» **WORK REQUIRED**
Rewrite the stretch of items from the line containing "Enter full screen mode via toolbar icon" through the end of the items, including the item text, and add -124 to every coordinate in the answers. Leave the pictures out.
-*-
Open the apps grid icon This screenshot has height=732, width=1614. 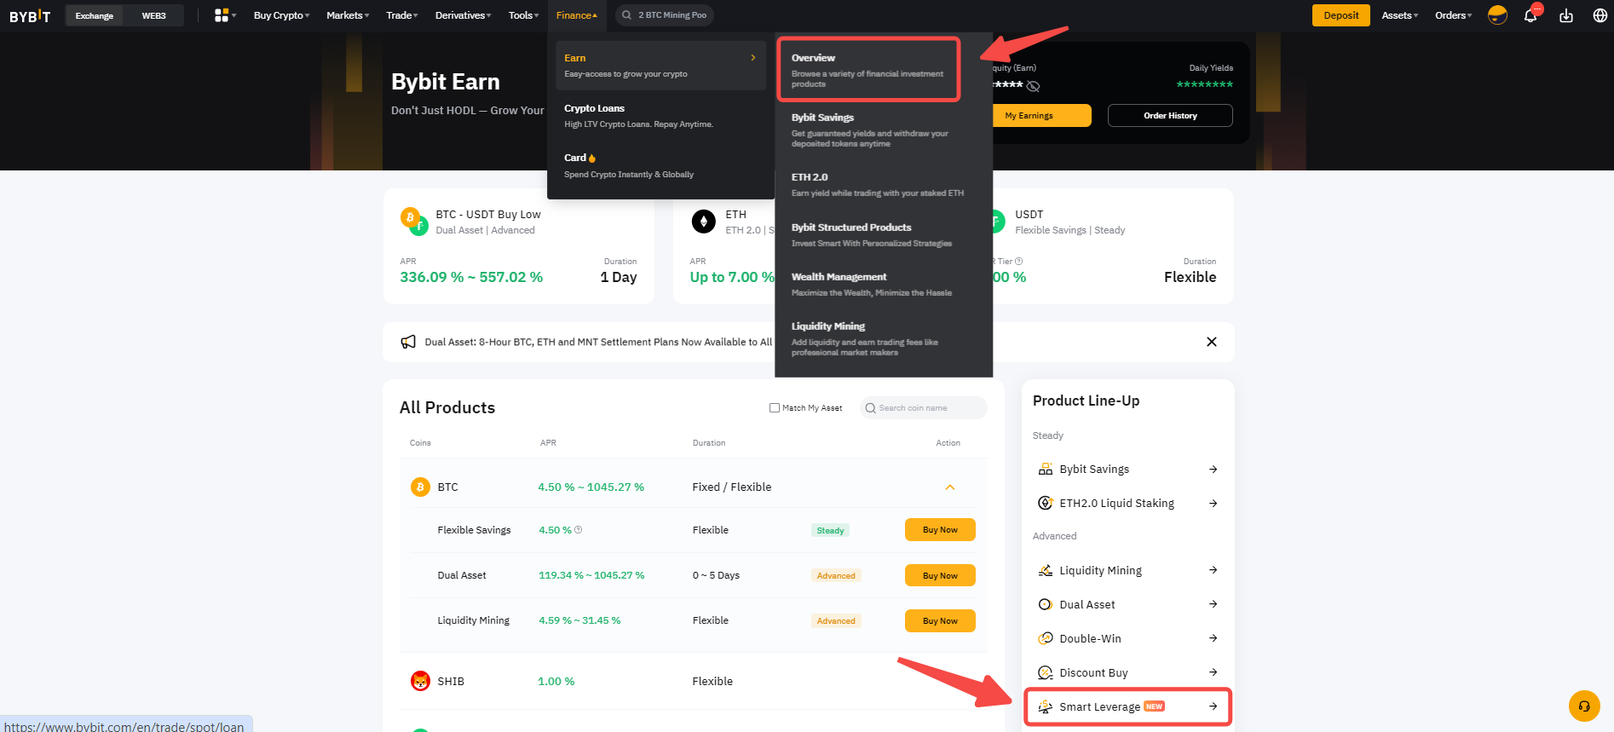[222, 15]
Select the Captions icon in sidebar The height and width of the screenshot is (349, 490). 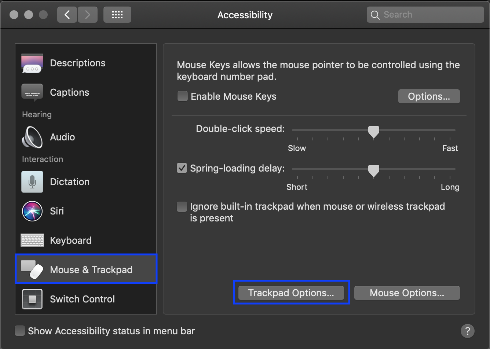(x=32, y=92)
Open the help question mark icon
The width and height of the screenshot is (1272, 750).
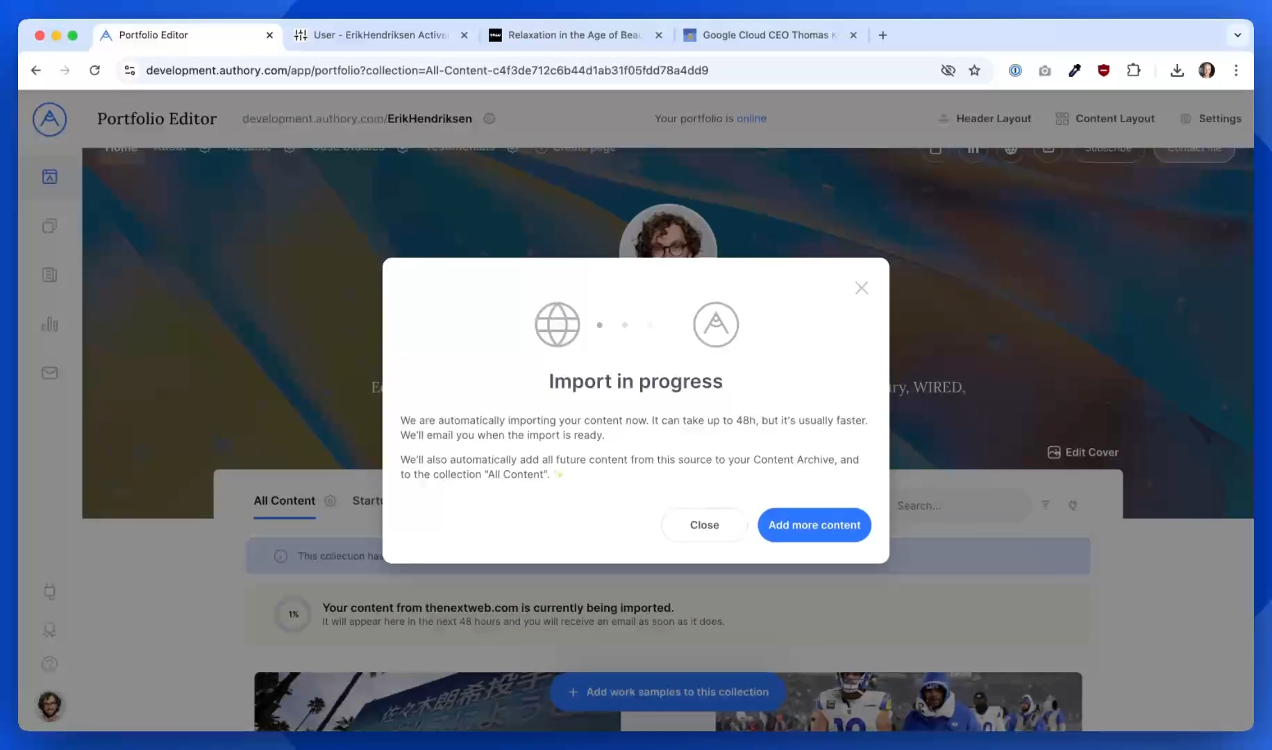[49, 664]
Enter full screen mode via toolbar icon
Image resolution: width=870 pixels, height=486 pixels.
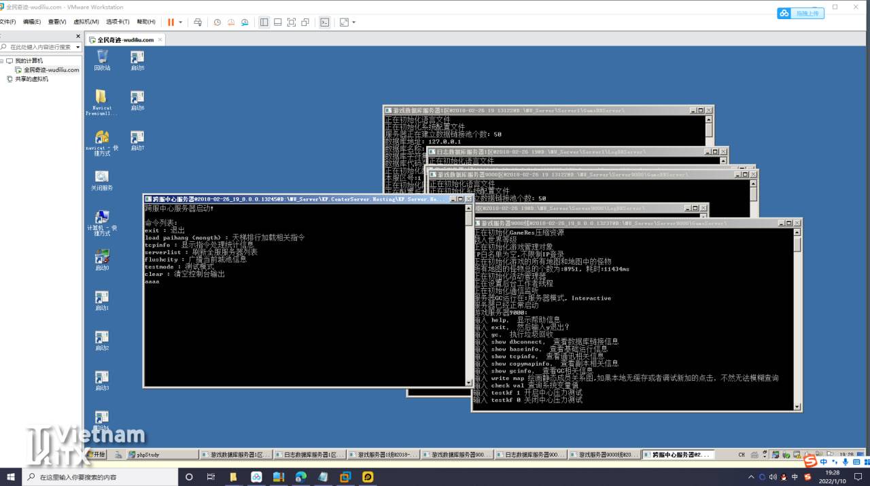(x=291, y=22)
-*-
» **SOLUTION FOR THIS TASK**
Enter full screen mode via toolbar icon
Image resolution: width=870 pixels, height=486 pixels.
(x=167, y=-102)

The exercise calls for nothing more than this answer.